Concernant la démarche plus spécifique d’analyse des entretiens, la première étape a été de de faire une lecture phénoménologique des entretiens et de noter dans le journal de bord, toutes les idées que cette lecture faisait émerger et les éléments importants qui ressortaient des narrations. Ensuite, un travail de codification de chacun des verbatim en fonction des expériences exprimées par les cadres et des concepts issus des cadres théoriques de référence. À titre d’exemple, des expériences telles que la surcharge de travail, le sentiment de culpabilité, l’isolement, la sentiment de trahison, l’adhésion au discours de la haute direction, etc., représentent des expériences significatives que les cadres ont exprimé. Ce travail de codification a permis de construire, graduellement, une première catégorisation des expériences vécues par les cadres. La codification a été réalisée avec le logiciel NVivo, mais dans un souci d’éviter de perdre de vue le sens de l’expérience singulière prise en compte dans sa globalité, le logiciel a été utilisé davantage comme un outil pour classer et structurer le matériel, plutôt que comme outil d’analyse. Comme le souligne Paillé et Mucchielli (2010), l’analyse qualitative est une expérience signifiante du monde et il faut éviter de nuire à la relation entre la sensibilité du chercheur et l’expérience du participant en privilégiant les moyens techniques d’analyse. « L’analyse qualitative est une activité humaine qui sollicite d’abord l’esprit curieux, le cœur sensible et la conscience attentive, et

139 cet investissement de l’être transcende le domaine technique et pratique » (p. 48). De plus, ces auteurs stipulent que l’exercice de la sensibilité à la fois théorique et expérientielle du chercheur est le principal outil qui permet d’enrichir l’analyse qualitative. L’analyse a plutôt été réalisée principalement par des allers et des retours continuels entre le matériel empirique intégral et la codification, en passant par la réécoute à plusieurs reprises des entretiens et la prise de notes dans le journal de bord tout au long de la démarche d’analyse. Les travaux d’analyse constituent un processus dynamique entre la recherche de sens global dans un même entretien et le regroupement des expériences semblables visant à trouver des trames communes. Le paradigme, le cadre conceptuel et méthodologique de cette recherche nous permettaient de laisser une place importante à la subjectivité dans l’analyse et justifient la réserve dont nous avons fait preuve pour l’utilisation des outils techniques d’analyse.

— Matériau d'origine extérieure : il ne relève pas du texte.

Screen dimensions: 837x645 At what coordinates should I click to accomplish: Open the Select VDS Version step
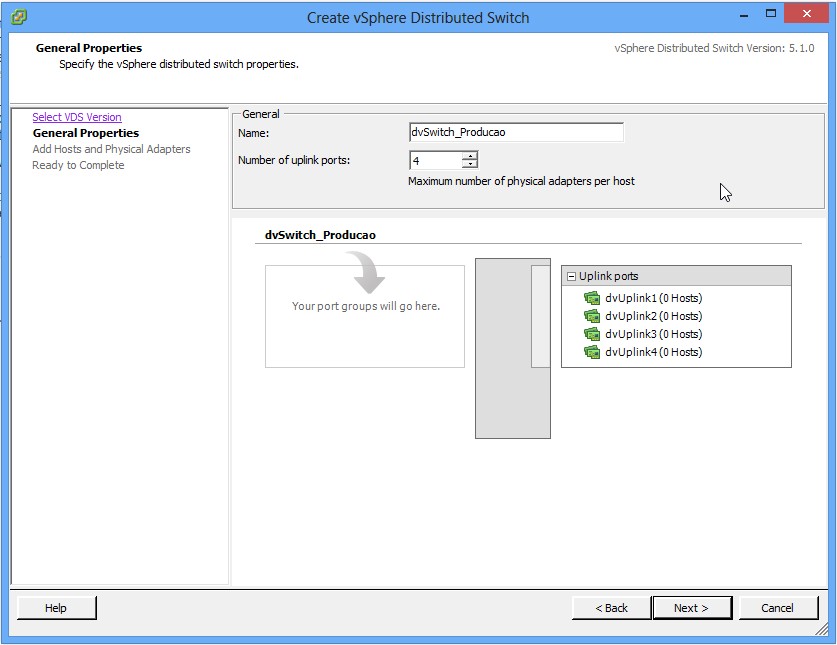coord(77,117)
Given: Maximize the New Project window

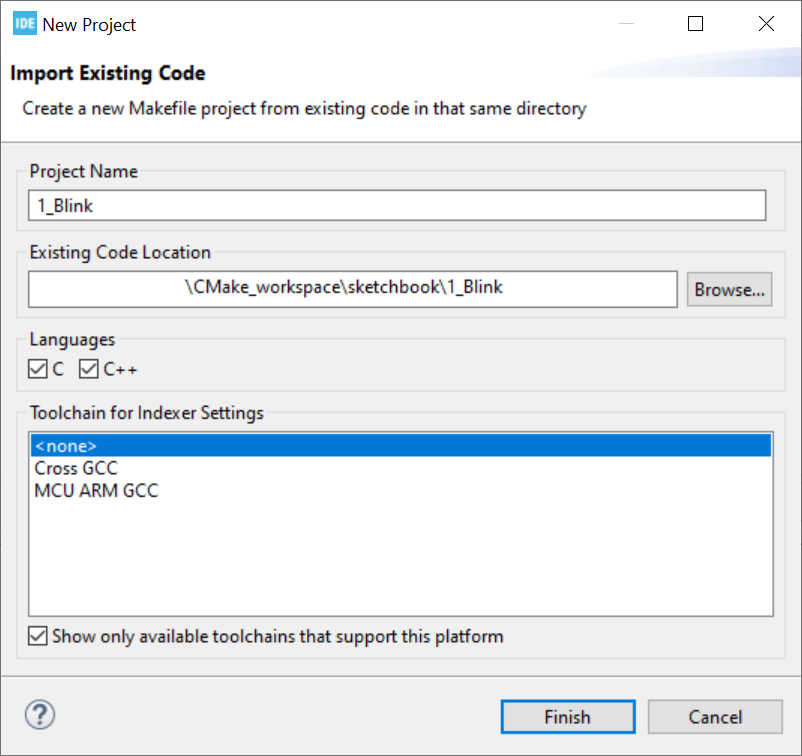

Par une telle analyse, il a été possible de catégoriser les situations difficiles vécues par les cadres et de saisir et d’interpréter le sens des expériences singulières et communes, dans un effort constant pour tenter à la fois de généraliser les données et de montrer leur singularité. Il a aussi été possible d’analyser le vécu du sujet au travail et d’interpréter comment se jouent les dynamiques interpersonnelles dans le travail. La stratégie d’analyse a permis d’identifier et d’interpréter de façon plus spécifique le sentiment de responsabilité, le sens moral, les conduites, ainsi que les rationalités qui les sous-tendent, en fonction des concepts définis dans les cadres théoriques de référence.

Un résumé de chaque entretien a ensuite été réalisé et structuré en fonction de la description du parcours professionnel et du choix du métier, de la description du travail, de l’organisation et des contraintes rencontrées, puis de la description de chacune des situations difficiles vécues. Ces résumés ont permis de classer les entretiens selon leurs similarités et leurs différences.